Your objective:
Each line in the material below, starting at the one that contains "You are a computer-use" and ending at the one that contains "This screenshot has", should be repeated exactly; the pictures should not.

Provided records:
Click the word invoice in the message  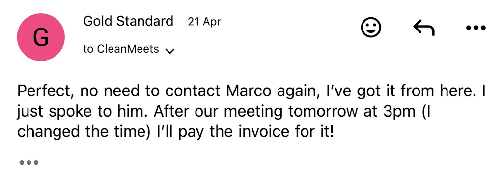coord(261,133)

==

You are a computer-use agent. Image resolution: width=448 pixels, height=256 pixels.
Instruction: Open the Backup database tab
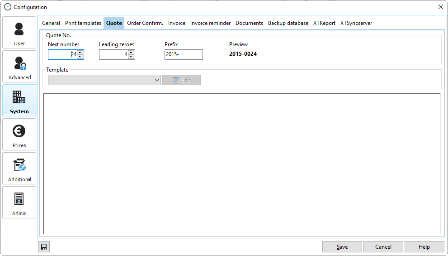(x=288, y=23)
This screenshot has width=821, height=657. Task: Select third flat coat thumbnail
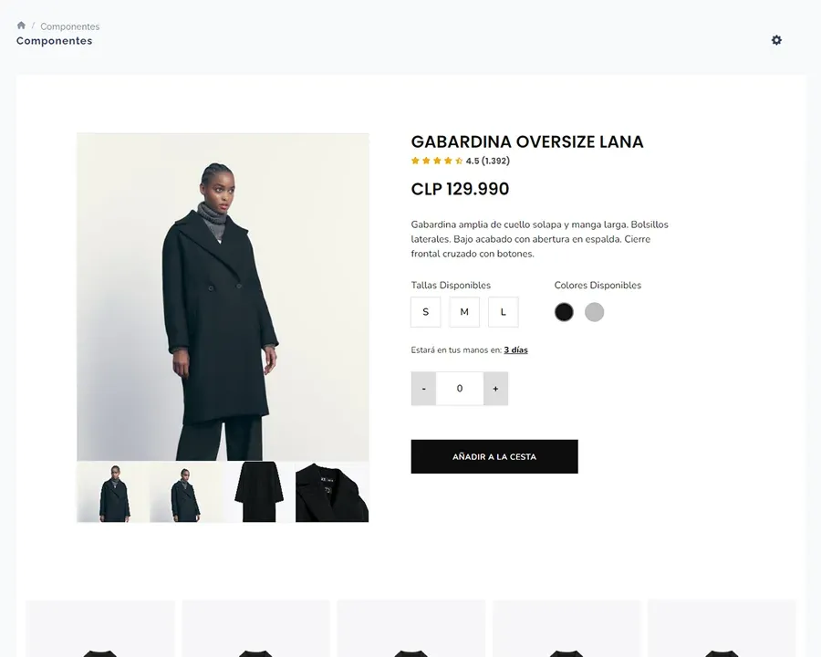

Written answer:
You are a computer-use agent. Image resolution: width=448 pixels, height=256 pixels.
Instruction: Open the Backup database tab
(x=288, y=23)
This screenshot has width=821, height=657. Task: Select third flat coat thumbnail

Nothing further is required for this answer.